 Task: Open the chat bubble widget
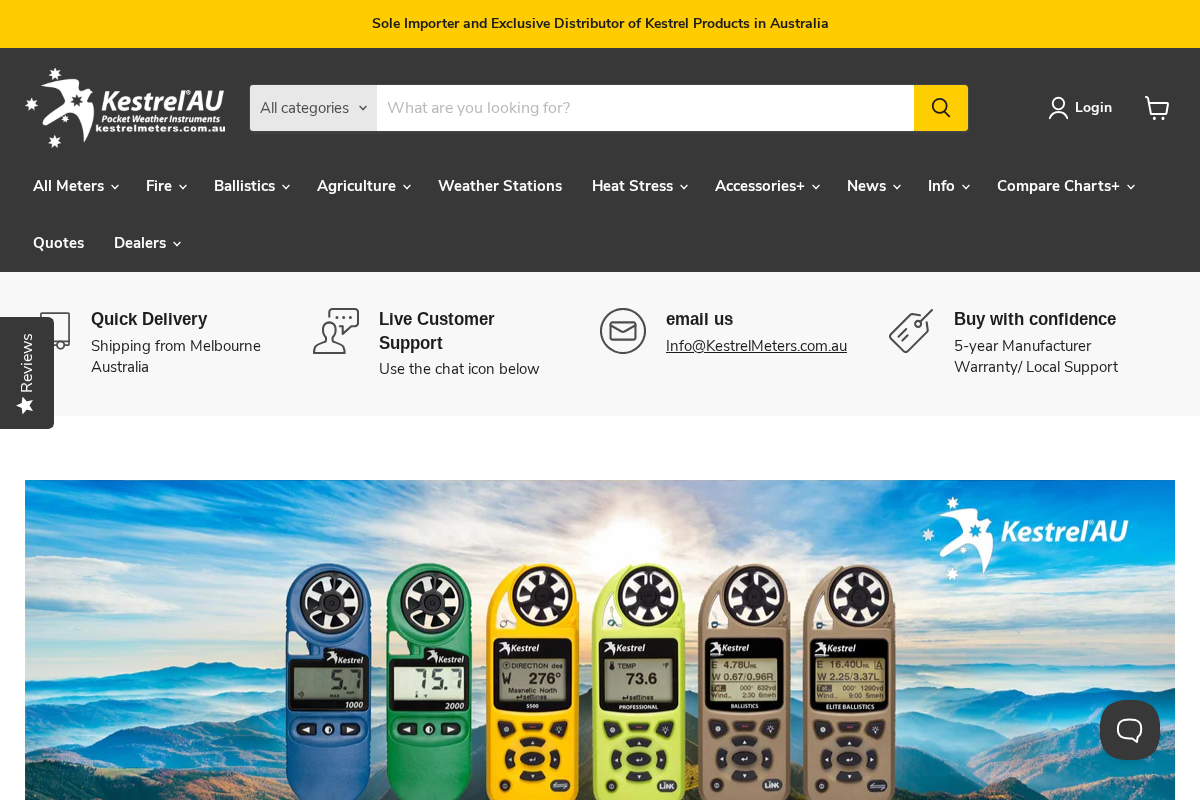click(x=1129, y=730)
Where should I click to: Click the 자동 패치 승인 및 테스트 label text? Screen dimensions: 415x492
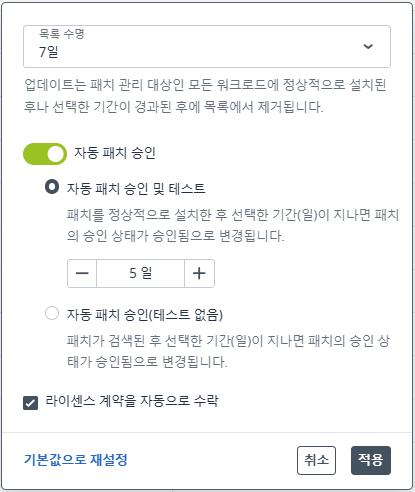tap(136, 189)
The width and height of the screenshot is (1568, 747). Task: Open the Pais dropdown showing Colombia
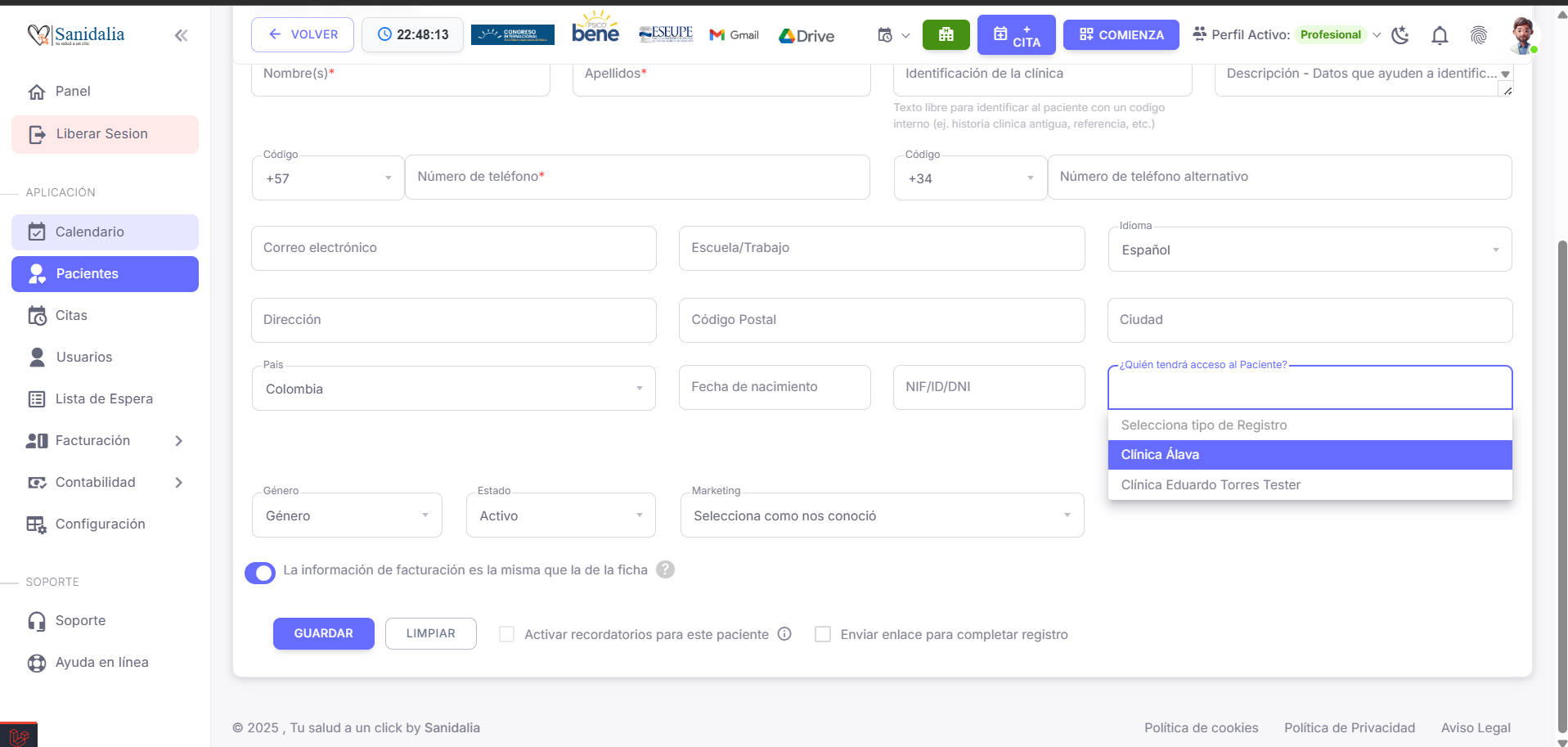click(x=453, y=389)
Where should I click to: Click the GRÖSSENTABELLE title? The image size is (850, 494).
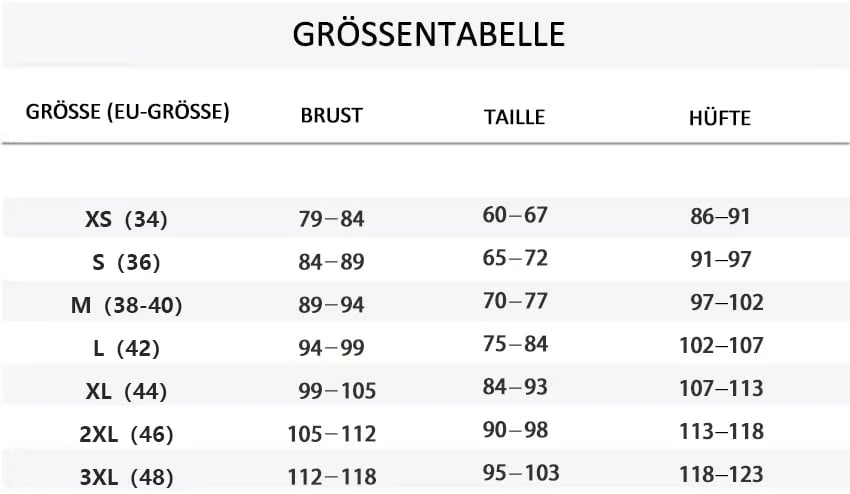(x=429, y=34)
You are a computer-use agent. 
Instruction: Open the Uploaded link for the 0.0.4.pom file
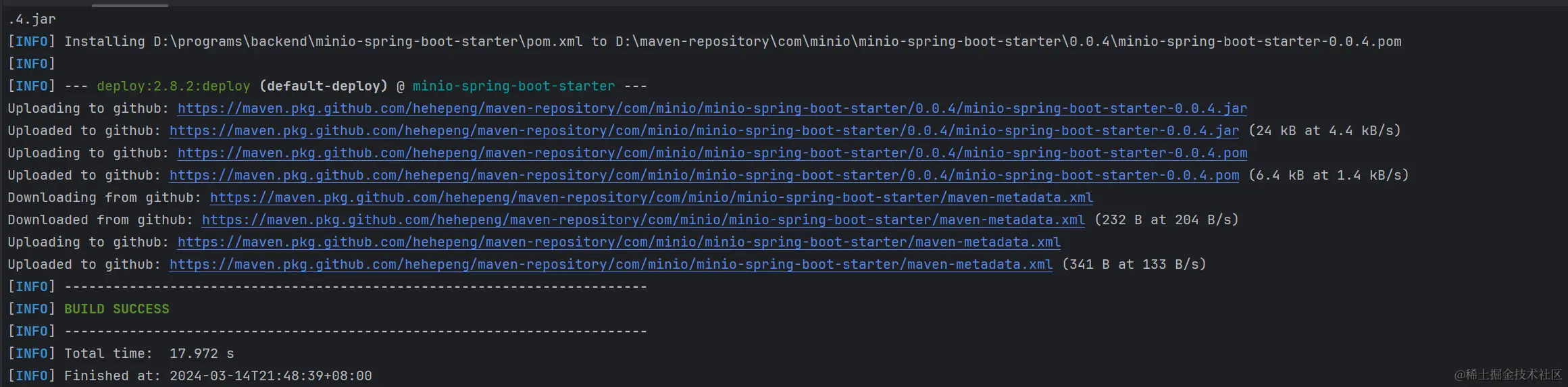[704, 176]
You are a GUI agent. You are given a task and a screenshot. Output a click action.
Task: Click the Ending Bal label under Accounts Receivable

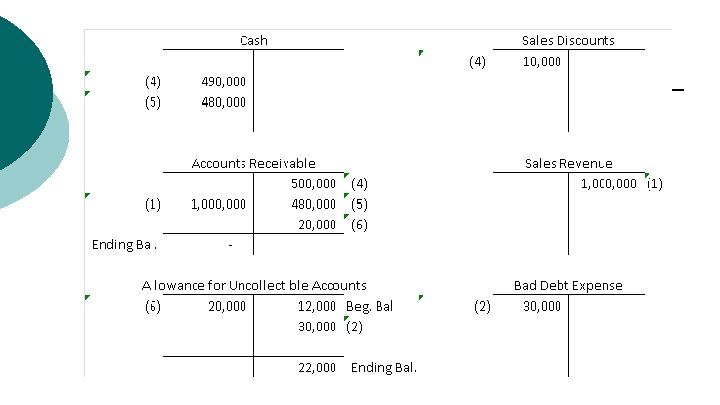[124, 245]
==============================
● **AIM OF THE TASK**
Rewrite the lines above, changing "Where should I click to" to "Where do I click to" and keeping everything else the same. Leave out the pictures.

● **THE OUTPUT**
 Task: Open the chat bubble widget
click(x=1129, y=730)
Where do I click to: Click the 자동 패치 승인 및 테스트 label text? Screen dimensions: 415x492
tap(136, 189)
The width and height of the screenshot is (1568, 747). Task: Open the Pais dropdown showing Colombia
click(x=453, y=389)
Where do I click to: Click the GRÖSSENTABELLE title? The image size is (850, 494).
(x=429, y=34)
You are a computer-use agent. 
Instruction: Open the Uploaded link for the 0.0.4.pom file
[704, 176]
You are a GUI agent. You are given a task and a screenshot. Output a click action.
Task: Click the Ending Bal label under Accounts Receivable

[124, 245]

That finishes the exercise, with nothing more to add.